The Dai Nihon Shi ("Great History of Japan" or "History of Great Japan") is a history of early Japan written over a period of nearly 250 years by scholars of the Mitogaku school based in Mito domain. It is characterized chiefly by its organization around a narrative of the Japanese imperial line, in emulation of Chinese dynastic histories, beginning with the ancient origins of the imperial line, and ending with the end of the Southern Court in 1392.
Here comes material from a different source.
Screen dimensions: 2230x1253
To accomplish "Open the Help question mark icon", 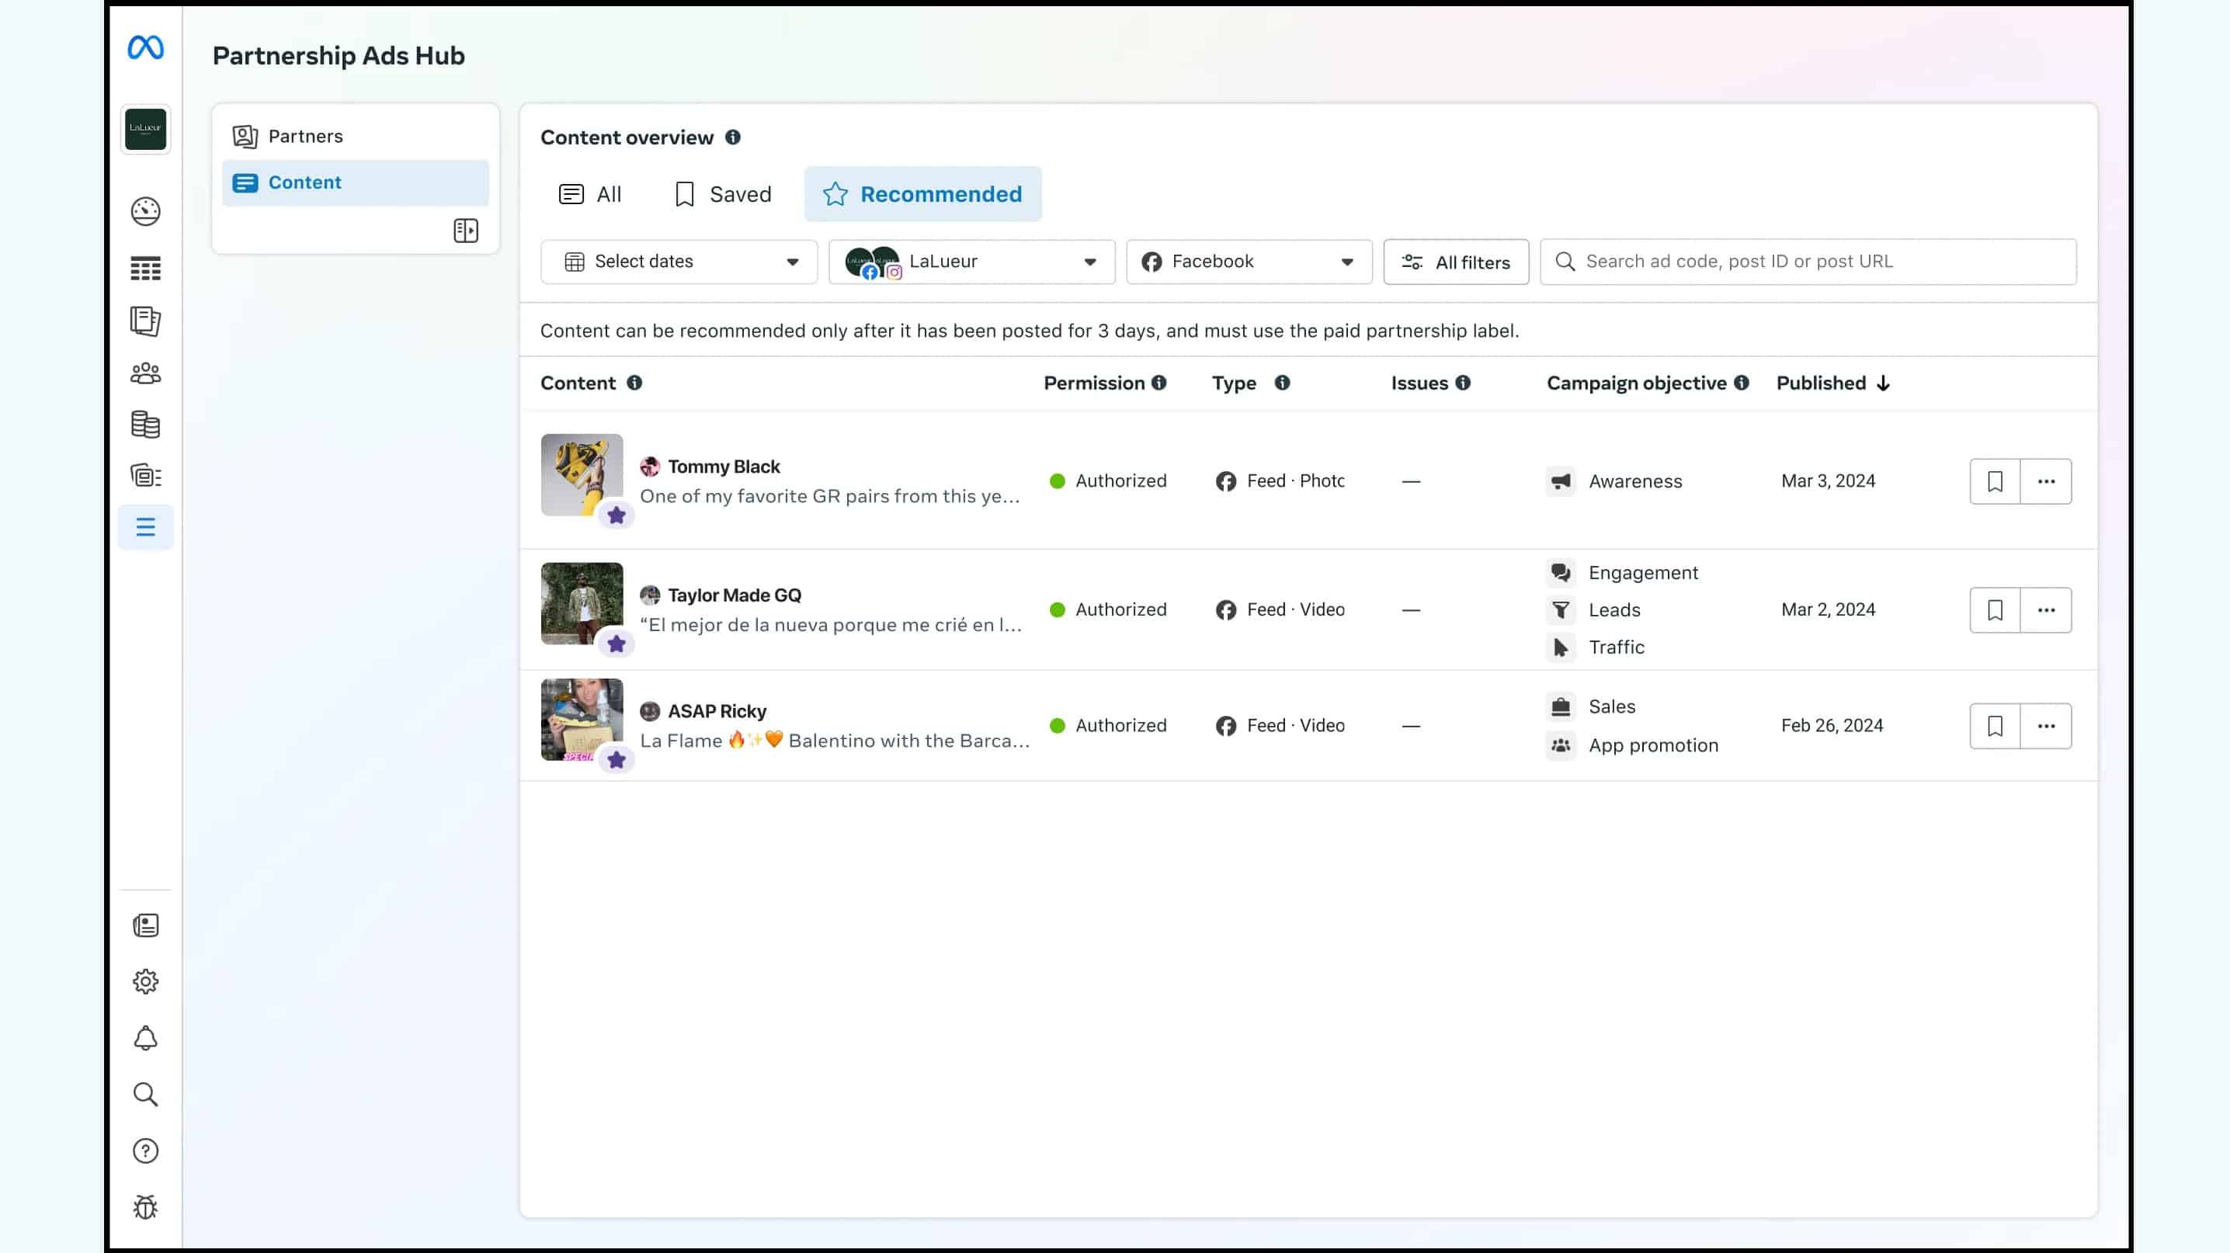I will (x=145, y=1151).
The Dai Nihon Shi "was not created with any revolutionary intent,"[1] but was coopted or appropriated by revolutionaries in the Bakumatsu period, to support a pro-imperial (anti-Tokugawa) vision of Japanese history. In particular, such movements used the Dai Nihon Shi as the basis of an understanding of Japanese history centered around the emperor as the chief ever-present element, and the samurai as only temporary; this was later used to justify an expansionist, imperial(ist) Japan.

The project was first begun at the orders of Tokugawa Mitsukuni, lord of Mito, in 1657, with the compilation supervised or directed by Zhu Shunsui. A tentatively completed version was presented to the Tokugawa shogun in 1720, though editing continued for nearly another 200 years after that. A woodblock-printed edition was presented to the emperor in 1851, and then to numerous Shinto shrines, daimyo, and court nobles in 1856.[2]

The content of the Dai Nihon Shi is a narrative history organized around the successive emperors, with sub-chapters devoted to discussions of imperial relatives and notable imperial subjects (both loyal and traitorous). The text ends with the reign of Emperor Go-Kameyama (r. 1383-1392), a product of the attitude that the Southern Court was the legitimate branch of the imperial line, and that its end is thus a rightful place to end such an imperial history.

The work also spun off branch works, such as the Dai Nihon shi sansô (also known as Dai Nihon shi ronsan), written by Asaka Tanpaku, who played a key role in the compilation of the 1720 version. Though excised from the Dai Nihon shi by a later editor, Tanpaku's section circulated in manuscript form and had a notable influence upon other writers of the time, including Rai San'yô.

References

  • Schirokauer, et al., A Brief History of Japanese Civilization, Wadsworth Cengage (2013), 146.
  • Luke Roberts, Performing the Great Peace, University of Hawaii Press (2012), 167-168, 173.
  1. Roberts, 167.
  2. Ishin Shiryô Kôyô 維新史料綱要, vol 2 (1937), 200.